— GOAL OF THE EXERCISE —
The copy must run from the line containing "[Created by Pixual" through the final line of the records, both included, exactly as written. It should contain no pictures.

[Dataset entries]

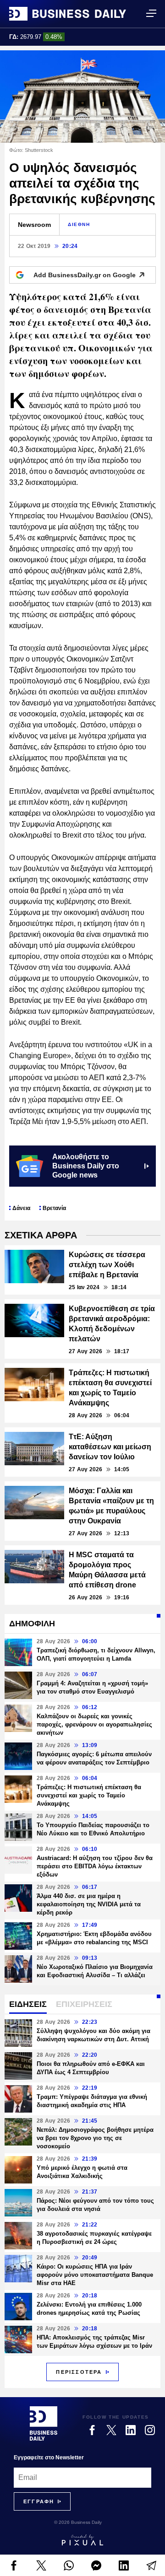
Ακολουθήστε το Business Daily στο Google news (85, 1166)
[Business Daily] (67, 14)
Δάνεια (21, 1208)
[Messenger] (96, 2565)
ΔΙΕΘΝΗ (79, 224)
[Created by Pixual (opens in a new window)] (82, 2539)
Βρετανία (54, 1208)
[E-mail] (151, 2565)
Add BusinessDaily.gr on (84, 275)
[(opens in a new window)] (14, 2565)
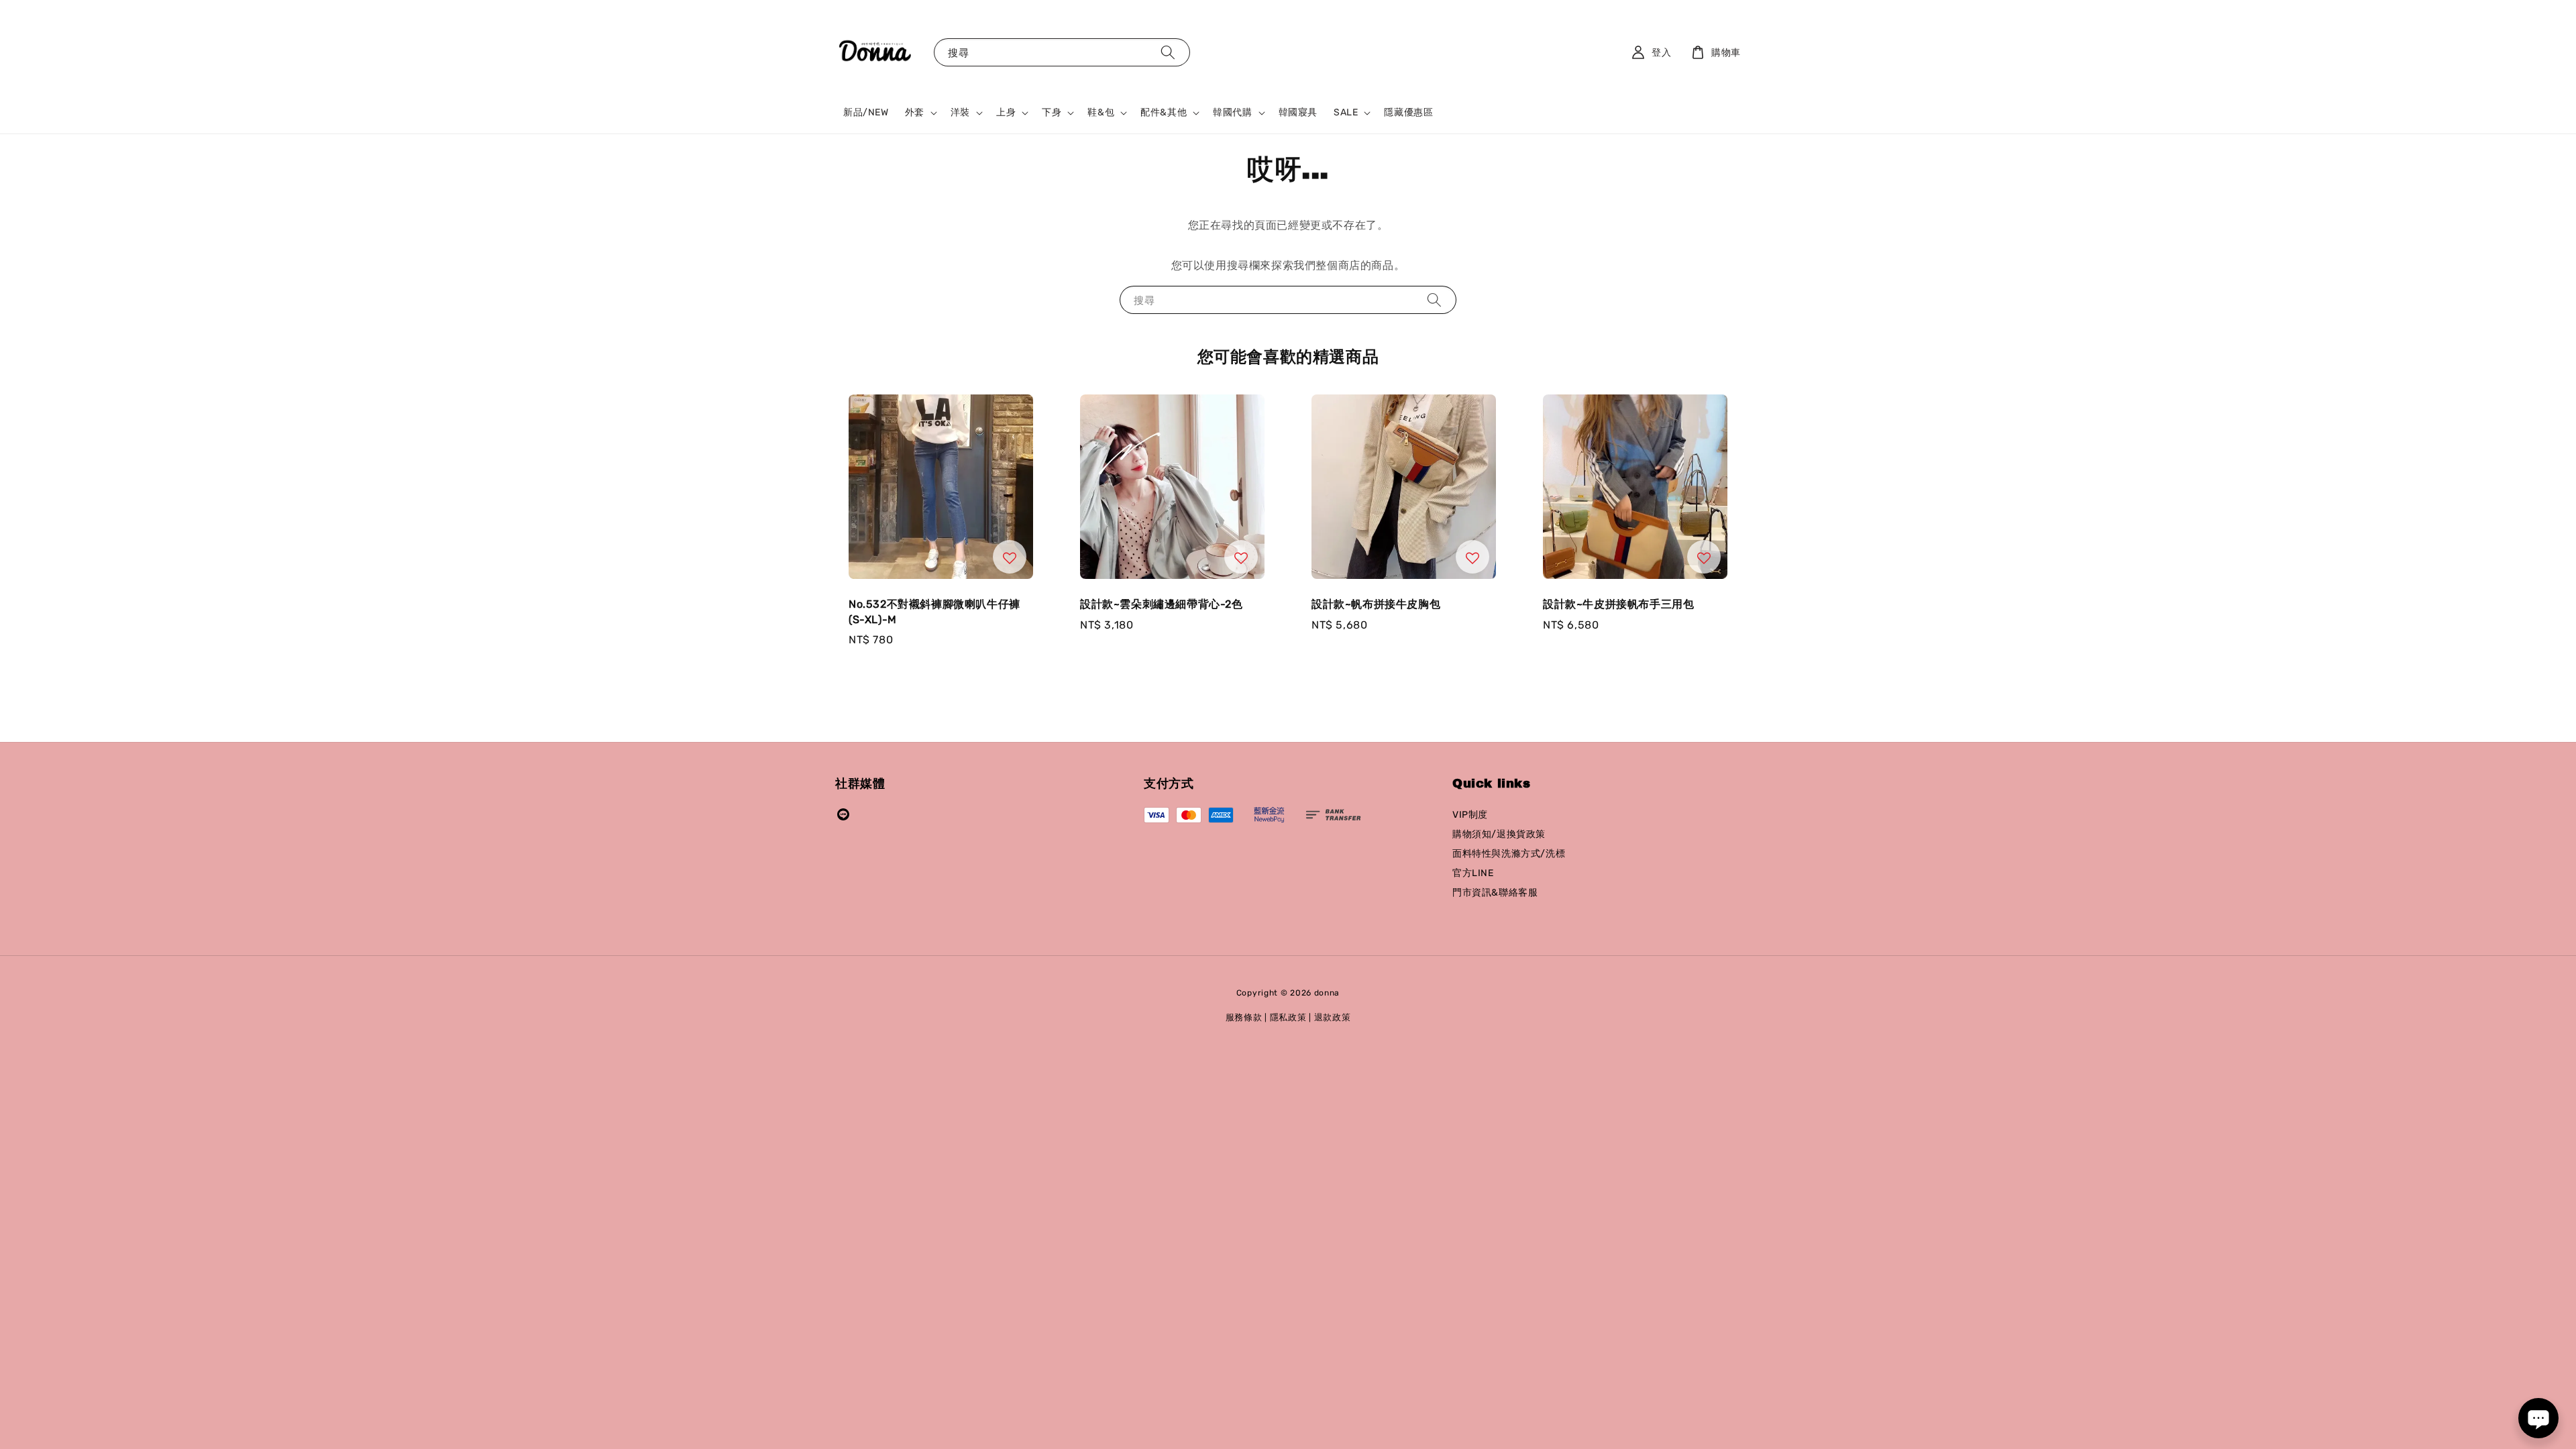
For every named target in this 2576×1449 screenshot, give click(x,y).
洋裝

— ANSWER FOR THE TASK —
[Created by Pixual (opens in a new window)] (82, 2539)
Βρετανία (54, 1208)
[E-mail] (151, 2565)
Add BusinessDaily.gr on (84, 275)
[(opens in a new window)] (14, 2565)
For every named target in this 2576×1449 screenshot, give click(x,y).
洋裝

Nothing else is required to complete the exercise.